REQUIREMENT
Please transcribe the listing below word for word, starting at its first line and ending with the line containing "The image size is (1184, 749). (x=23, y=48)", with both of those lines included.

MATERIAL
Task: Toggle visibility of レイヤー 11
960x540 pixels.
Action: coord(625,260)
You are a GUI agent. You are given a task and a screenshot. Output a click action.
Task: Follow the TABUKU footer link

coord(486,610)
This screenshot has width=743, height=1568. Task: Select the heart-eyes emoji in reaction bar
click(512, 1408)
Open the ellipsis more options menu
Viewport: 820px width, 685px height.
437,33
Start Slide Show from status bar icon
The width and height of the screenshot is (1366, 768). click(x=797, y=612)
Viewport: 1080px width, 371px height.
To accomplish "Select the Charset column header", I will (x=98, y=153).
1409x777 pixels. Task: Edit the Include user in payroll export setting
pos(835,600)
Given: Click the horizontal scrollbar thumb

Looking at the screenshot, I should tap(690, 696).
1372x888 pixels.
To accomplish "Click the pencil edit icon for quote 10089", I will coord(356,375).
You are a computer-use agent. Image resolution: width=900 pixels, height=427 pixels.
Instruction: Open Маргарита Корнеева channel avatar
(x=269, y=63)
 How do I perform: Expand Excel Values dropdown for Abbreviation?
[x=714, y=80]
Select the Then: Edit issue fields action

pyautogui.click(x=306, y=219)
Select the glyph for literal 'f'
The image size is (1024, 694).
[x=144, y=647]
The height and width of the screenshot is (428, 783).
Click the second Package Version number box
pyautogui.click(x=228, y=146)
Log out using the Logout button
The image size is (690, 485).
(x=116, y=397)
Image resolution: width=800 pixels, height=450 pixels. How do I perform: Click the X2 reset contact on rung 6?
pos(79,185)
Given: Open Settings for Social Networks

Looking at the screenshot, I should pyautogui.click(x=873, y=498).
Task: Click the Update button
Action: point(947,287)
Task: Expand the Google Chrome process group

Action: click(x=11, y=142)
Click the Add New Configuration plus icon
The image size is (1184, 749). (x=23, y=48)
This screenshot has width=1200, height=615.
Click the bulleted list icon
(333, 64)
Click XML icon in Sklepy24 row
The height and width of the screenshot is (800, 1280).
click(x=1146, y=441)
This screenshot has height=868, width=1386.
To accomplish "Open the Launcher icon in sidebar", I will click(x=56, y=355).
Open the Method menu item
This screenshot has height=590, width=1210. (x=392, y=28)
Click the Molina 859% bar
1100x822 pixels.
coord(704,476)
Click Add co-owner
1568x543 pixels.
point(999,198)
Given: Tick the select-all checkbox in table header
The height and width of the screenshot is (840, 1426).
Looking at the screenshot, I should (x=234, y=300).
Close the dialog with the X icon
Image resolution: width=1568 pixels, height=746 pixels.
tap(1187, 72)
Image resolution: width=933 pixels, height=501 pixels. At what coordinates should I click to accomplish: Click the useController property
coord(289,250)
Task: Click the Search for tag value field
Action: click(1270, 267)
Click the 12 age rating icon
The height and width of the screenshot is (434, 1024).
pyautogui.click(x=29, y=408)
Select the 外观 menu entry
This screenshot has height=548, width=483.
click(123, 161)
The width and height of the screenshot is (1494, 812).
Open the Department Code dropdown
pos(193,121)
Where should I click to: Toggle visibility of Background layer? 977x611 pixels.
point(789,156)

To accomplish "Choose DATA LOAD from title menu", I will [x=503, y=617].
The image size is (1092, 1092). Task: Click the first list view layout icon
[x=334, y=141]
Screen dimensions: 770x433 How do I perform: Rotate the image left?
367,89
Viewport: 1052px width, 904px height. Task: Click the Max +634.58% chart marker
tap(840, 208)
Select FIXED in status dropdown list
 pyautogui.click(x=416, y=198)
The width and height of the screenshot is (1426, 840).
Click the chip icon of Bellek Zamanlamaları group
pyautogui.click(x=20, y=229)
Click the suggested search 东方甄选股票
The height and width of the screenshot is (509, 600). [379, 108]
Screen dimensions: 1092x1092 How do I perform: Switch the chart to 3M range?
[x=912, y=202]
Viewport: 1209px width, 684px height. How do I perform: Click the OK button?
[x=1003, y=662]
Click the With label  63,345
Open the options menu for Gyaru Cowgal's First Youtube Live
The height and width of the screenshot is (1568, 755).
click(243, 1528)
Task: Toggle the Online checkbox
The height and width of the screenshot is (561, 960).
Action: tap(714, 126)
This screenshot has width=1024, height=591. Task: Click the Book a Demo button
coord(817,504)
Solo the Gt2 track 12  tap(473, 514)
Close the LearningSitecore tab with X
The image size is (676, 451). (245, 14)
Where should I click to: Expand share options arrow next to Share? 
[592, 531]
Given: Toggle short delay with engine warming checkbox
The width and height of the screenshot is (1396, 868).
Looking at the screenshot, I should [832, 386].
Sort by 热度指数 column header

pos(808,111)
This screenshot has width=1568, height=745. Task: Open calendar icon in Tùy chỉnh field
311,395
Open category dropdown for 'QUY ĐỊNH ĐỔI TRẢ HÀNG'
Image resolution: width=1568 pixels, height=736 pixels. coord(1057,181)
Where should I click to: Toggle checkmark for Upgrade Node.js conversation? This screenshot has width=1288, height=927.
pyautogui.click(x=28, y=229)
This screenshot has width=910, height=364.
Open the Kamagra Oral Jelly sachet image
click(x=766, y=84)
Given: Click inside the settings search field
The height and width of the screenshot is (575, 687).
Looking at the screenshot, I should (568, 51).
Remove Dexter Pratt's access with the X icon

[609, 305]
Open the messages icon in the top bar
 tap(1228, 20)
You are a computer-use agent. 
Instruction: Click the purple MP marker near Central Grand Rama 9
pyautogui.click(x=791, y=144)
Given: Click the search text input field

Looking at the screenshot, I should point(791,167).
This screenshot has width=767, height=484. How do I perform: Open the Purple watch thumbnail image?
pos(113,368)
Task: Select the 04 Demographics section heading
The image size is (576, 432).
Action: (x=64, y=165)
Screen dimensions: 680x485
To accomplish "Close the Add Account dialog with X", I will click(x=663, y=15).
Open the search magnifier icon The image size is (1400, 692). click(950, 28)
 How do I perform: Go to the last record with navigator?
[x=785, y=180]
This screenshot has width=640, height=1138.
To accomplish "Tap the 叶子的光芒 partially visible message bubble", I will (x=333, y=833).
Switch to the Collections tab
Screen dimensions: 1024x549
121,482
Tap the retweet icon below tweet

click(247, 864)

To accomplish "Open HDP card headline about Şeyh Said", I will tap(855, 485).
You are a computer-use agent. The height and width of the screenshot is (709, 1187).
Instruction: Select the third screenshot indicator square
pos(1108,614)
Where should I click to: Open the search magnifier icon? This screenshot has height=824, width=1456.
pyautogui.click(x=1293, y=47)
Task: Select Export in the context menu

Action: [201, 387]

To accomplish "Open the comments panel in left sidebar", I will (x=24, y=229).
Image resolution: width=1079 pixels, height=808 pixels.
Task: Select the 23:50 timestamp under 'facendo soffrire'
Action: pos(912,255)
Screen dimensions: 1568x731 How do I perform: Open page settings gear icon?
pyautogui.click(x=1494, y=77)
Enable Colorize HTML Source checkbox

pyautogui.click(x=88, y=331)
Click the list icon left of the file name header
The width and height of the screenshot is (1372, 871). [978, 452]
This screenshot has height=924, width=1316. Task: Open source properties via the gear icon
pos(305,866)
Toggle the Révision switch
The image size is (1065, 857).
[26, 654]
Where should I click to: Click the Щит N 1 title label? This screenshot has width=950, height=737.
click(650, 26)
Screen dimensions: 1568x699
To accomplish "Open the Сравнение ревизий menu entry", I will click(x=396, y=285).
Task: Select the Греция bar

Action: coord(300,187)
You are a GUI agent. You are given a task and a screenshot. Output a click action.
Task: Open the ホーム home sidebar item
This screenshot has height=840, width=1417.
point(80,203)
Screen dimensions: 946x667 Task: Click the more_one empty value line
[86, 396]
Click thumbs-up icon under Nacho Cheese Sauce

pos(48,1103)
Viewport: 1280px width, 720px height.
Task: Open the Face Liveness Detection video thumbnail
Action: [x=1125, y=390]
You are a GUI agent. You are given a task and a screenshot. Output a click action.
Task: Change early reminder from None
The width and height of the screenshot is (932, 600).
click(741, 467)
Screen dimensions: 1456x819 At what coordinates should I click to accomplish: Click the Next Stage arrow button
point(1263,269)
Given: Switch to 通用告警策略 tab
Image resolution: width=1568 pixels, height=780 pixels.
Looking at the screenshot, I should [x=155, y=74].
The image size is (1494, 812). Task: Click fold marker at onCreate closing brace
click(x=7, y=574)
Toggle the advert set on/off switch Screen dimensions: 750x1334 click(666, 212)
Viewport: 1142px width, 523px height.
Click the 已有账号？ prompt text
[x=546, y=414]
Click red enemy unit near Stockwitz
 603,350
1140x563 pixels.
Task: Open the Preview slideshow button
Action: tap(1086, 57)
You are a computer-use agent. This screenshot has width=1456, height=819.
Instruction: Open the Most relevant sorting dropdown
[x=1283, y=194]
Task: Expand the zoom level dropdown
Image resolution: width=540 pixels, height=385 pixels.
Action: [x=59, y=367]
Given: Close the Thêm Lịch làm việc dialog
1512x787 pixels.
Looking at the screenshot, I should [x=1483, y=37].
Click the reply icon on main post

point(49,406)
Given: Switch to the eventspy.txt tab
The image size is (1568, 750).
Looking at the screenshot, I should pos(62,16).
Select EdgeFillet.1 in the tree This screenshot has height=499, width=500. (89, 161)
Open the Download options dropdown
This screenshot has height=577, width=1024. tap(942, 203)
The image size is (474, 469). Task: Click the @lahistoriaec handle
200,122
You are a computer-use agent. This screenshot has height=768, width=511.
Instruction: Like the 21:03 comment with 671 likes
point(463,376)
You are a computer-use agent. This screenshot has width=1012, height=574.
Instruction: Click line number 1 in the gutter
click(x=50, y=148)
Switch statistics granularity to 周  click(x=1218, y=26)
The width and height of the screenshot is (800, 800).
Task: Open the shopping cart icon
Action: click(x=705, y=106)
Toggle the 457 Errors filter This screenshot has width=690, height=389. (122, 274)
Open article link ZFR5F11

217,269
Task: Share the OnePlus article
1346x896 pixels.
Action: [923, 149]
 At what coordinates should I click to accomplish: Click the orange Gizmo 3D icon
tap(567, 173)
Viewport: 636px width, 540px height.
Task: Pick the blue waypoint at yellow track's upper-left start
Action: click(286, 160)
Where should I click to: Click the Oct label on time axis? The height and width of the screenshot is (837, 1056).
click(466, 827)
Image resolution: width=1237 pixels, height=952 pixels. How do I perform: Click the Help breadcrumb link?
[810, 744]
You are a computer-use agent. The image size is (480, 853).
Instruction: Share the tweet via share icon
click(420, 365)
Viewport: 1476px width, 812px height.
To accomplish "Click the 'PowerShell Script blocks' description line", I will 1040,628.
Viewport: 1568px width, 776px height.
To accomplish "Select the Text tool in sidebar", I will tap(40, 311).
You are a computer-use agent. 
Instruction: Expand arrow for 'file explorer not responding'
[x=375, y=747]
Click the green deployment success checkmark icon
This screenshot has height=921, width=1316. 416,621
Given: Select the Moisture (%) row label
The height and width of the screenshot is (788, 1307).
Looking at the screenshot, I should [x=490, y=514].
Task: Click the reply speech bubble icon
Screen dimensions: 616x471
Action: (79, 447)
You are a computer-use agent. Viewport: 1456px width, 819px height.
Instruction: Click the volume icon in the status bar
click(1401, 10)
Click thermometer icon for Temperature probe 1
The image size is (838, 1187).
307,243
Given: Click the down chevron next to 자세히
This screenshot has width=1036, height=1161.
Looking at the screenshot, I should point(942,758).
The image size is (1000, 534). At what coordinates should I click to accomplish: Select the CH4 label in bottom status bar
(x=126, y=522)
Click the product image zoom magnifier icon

REPLY TO THE TASK
Task: Toggle visibility of レイヤー 11
960x540 pixels.
Action: coord(625,260)
You are a GUI agent. You are given a task and a screenshot. Output a click action.
Task: Follow the TABUKU footer link

coord(486,610)
This screenshot has width=743, height=1568. Task: Select the heart-eyes emoji in reaction bar
click(512, 1408)
Open the ellipsis more options menu
Viewport: 820px width, 685px height.
437,33
Start Slide Show from status bar icon
The width and height of the screenshot is (1366, 768). click(x=797, y=612)
Viewport: 1080px width, 371px height.
To accomplish "Select the Charset column header", I will (x=98, y=153).
1409x777 pixels. Task: Edit the Include user in payroll export setting
pos(835,600)
Given: Click the horizontal scrollbar thumb

Looking at the screenshot, I should tap(690, 696).
1372x888 pixels.
To accomplish "Click the pencil edit icon for quote 10089", I will coord(356,375).
You are a computer-use agent. Image resolution: width=900 pixels, height=427 pixels.
Instruction: Open Маргарита Корнеева channel avatar
(x=269, y=63)
 How do I perform: Expand Excel Values dropdown for Abbreviation?
[x=714, y=80]
Select the Then: Edit issue fields action

pyautogui.click(x=306, y=219)
Select the glyph for literal 'f'
The image size is (1024, 694).
[x=144, y=647]
The height and width of the screenshot is (428, 783).
Click the second Package Version number box
pyautogui.click(x=228, y=146)
Log out using the Logout button
The image size is (690, 485).
(x=116, y=397)
Image resolution: width=800 pixels, height=450 pixels. How do I perform: Click the X2 reset contact on rung 6?
pos(79,185)
Given: Open Settings for Social Networks

Looking at the screenshot, I should pyautogui.click(x=873, y=498).
Task: Click the Update button
Action: point(947,287)
Task: Expand the Google Chrome process group

Action: click(x=11, y=142)
Click the Add New Configuration plus icon
The image size is (1184, 749). (x=23, y=48)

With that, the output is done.